The military presence also stifles speech. Nobody seems to want to talk to a journalist in public; one man bolts his door before an interview begins, afraid someone will burst in at a sensitive moment. Another man blanches and leaps out of his chair when he sees someone in his front yard twisting to look at his Western guest. The man explains that former LTTE cadres released from government rehabilitation camps are often intimidated into acting as informants.
‘You will be abducted in a white van’
Those who speak out against the Army say they fear reprisal.
Former member of Parliament Gajendrakumar Ponnambalam lists a string of recent assaults and threats against a student leader, two protest organizers, a priest, and the relatives of a dead prisoner.
“The fear,” remarks one journalist careful not to report anything that could seem too critical of government policies, “is you will be abducted in a white van.”
Human rights groups report that between October 2011 and March 2012, 56 people — mostly Tami l— were abducted by security forces. Some abductees’ bodies have surfaced. And according to local newspapers, two Tamil inmates accused of being LTTE were beaten to death by police in June.

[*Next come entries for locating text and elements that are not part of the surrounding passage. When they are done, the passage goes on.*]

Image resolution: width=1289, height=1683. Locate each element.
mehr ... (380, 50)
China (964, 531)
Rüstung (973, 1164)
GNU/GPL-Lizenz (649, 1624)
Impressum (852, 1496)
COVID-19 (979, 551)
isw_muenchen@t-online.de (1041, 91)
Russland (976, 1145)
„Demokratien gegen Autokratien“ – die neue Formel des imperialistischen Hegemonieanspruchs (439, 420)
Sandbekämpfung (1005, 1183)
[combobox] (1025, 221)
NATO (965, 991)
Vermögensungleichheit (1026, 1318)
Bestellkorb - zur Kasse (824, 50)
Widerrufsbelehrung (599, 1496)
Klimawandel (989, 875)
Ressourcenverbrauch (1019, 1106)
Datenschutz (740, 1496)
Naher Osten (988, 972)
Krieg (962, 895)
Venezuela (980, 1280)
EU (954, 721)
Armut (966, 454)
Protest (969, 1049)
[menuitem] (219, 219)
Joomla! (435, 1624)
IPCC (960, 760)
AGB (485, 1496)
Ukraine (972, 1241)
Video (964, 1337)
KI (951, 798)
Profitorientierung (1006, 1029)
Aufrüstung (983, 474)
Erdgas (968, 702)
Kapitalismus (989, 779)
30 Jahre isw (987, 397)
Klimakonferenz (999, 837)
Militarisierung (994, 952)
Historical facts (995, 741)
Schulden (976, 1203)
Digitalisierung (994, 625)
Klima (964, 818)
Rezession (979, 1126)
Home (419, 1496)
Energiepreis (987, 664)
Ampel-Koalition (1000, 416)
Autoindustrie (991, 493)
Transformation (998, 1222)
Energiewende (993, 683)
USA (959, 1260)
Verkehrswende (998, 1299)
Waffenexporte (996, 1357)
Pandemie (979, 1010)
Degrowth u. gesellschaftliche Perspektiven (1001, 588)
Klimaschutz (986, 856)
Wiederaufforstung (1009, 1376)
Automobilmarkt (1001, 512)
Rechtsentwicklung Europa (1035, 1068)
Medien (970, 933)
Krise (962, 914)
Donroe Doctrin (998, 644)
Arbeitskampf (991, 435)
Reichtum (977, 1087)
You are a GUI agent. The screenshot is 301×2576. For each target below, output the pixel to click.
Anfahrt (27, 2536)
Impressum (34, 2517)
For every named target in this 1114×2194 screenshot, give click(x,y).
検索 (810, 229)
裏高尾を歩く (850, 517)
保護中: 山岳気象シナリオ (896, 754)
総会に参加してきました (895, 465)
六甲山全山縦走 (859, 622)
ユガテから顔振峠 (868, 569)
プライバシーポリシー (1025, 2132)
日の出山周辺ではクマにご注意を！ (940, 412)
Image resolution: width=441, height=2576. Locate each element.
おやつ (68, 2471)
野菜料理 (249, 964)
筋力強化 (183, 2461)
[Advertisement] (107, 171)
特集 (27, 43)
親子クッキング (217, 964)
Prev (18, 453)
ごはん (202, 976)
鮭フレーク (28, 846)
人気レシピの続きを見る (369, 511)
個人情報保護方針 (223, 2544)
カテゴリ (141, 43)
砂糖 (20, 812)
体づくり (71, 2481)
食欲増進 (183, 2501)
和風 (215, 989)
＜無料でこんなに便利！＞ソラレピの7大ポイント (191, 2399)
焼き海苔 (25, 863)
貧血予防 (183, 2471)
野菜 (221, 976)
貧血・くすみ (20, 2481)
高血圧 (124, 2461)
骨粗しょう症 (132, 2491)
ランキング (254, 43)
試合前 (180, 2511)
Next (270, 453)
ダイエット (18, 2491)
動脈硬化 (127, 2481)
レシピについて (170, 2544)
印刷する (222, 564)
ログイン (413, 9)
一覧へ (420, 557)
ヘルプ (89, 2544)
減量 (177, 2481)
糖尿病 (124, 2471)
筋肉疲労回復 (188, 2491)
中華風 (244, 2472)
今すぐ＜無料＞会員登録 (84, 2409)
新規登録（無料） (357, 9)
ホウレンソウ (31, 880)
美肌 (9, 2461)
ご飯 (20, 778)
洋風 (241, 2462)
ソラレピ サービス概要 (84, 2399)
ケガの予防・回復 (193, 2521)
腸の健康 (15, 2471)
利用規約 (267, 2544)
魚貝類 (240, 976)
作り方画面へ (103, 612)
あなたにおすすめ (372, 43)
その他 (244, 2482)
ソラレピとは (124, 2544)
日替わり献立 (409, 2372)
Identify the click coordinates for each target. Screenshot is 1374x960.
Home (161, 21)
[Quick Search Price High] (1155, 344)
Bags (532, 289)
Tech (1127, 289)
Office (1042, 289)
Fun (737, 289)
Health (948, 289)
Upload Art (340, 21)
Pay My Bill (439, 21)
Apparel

A Tamil MP, N. Sivasakthy Ananthan, is collecting names of people still missing from military arrests at the end of the war. His survey amassed 400 names just in July; the final tally could be thousands.
Adhi (not her real name) has a husband on that list. In 2009, the Army arrested him at a military checkpoint. Earlier this year, police asked Adhi to sign his death certificate, although they admitted the Army might still have him — alive. Wiping tears from her eyes, Adhi says she craves information. “I can’t even tell my son if he still has a father.”
In response to this host of allegations, the military’s spokesperson Brigadier Ruwan Wanigasooriya maintains that “these are all fabricated stories. Because of the remnants of separatism, they want to spit out stories and tarnish the image of the country.”
And most civilians simply express relief the separatist war has ended. The LTTE were no saints. And some say that the Army is making good efforts to reform.
“The LTTE started abducting children on their way to school,” says one Tamil Kilinochchi resident who lived through the Tigers’ reign. “The soldiers solved the problem. Some are even learning Tamil.”
The Army is also active in demining and helps to rebuild roads and bridges.
‘A lot of explaining to do’
But the military still controls some private land, ruffling feathers.
Fishermen complain about hundreds of Sinhalese-owned fishing trawlers the Army has permitted from the south. The Army also promotes Sinhala nationalism; Sinhalese tourists traveling north to view old battlegrounds are welcomed with a colossal victory statue, not to mention dozens of Army-erected Sinhalese Buddhist statues lining the roads. Most Tamils are Hindu or Christian. “People resent that,” says Bishop Emmanuel Thomas Saundrayanagam.
While Mr. Wanigasooriya, the military spokesperson, insists “the separatist threat is still there,” many disagree, at least for now.
“Right now the population is defeated both in numbers and in energy,” says a local academic who studies Sri Lanka’s post-conflict politics, and says he is also worried about his safety. “But the oppression and tactics used by the government remind people of the environment that led to war. Unless the situation is carefully managed, that feeling is going to rise.”
Two weeks ago, in response to a March 2012 United Nations Human Rights Council resolution and a November 2011 report issued by the Lessons Learned and Reconciliation Commission, the government released a national action plan for reconciliation, resettlement, and the investigation of war atrocities.
If the plan is followed, the Army has explaining to do. During the last stages of the war, it bombed schools and hospitals, and photos have appeared of soldiers executing bound prisoners and stripping dead female bodies.
Implementing the action plan could be a start to gaining the population’s trust. “But at the moment, I don’t see any sharp break with the past in terms of a change of attitude,” says Jehan Perera, the director of the National Peace Council.